Given the challenges of detecting a cognitive effect with the relatively short durations and limited scales of phase 1 and 2 studies, the collection of multi-domain biomarker endpoints is especially important for disease-modifying therapies that target neuronal resilience (reviewed in (60, 61)). A neuroprotective therapeutic that slows or reverses the underlying loss of dendritic spines and synapses, reflected by slowing of biomarker progression, may affect cognition in longer time frames.

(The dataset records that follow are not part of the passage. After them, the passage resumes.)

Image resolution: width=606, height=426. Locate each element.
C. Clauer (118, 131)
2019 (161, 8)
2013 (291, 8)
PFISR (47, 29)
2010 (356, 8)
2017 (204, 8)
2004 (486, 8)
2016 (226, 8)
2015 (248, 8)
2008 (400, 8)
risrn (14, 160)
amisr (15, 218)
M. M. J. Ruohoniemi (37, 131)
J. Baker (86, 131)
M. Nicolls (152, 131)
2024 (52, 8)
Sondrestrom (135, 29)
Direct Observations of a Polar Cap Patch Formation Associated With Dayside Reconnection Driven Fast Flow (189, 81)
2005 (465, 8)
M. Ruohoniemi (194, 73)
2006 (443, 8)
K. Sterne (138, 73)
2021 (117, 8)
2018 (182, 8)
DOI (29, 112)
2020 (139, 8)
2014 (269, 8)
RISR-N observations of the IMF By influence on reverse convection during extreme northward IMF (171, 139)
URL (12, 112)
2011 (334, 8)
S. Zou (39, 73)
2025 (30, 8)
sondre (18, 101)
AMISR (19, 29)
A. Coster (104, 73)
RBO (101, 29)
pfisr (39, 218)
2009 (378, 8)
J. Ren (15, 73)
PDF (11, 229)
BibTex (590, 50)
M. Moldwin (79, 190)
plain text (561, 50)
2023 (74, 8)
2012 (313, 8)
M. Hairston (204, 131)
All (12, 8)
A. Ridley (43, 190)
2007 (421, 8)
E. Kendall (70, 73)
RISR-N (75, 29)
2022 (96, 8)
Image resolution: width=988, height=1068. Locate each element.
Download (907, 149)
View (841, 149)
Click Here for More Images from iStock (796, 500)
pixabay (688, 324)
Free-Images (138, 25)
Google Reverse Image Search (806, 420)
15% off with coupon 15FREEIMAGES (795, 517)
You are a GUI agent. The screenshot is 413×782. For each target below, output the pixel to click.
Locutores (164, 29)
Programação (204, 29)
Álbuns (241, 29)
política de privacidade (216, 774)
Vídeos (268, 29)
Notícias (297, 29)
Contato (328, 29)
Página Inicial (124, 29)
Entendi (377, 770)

Thus, the convergence of multiple biomarker endpoints supporting an effect of active treatment in phase 1 and 2 trials (even in the absence of a significant cognitive effect) may provide insight into whether a candidate neuroprotective therapeutic should advance to larger trials. This strategy can be broadly applied to clinical trials of neuroprotective therapeutics in various age-related diseases, such as Parkinson’s disease and Lewy body dementia.



In conclusion, pursuing deep biology targets in pharmaceutical development may allow researchers to harness the endogenous systems that promote neuroprotection and resilience to AD, possibly providing more comprehensive single-therapeutic treatment strategies for AD (9). The evidence from the RELN-COLBOS case demonstrates that endogenous resilience pathways can promote resilience to Aβ and/or tau pathology, prolonging cognitive function (18). We have focused on the concept of resilience in this review given that the majority of clinical trials are conducted at stages where substantial underlying Aβ and tau accumulation has already occurred (i.e., MCI or mild AD). However, if clinical efforts can focus on targeting individuals who have biomarkers consistent with very early Aβ pathology, resistance to tau pathology may be feasible, possibly slowing or even preventing AD dementia.


Competing interests: F.M.L. and S.M.M. are listed as inventors on patents related to LM11A-31 that is assigned to the University of North Carolina, University of California, San Francisco and the Dept of Veterans Affairs. They are also entitled to royalties distributed by UC and the VA per their standard agreements. Dr. Longo is a principal of, and has financial interest in PharmatrophiX, a company focused on the development of small molecule ligands for neurotrophin receptors that has licensed several related patents.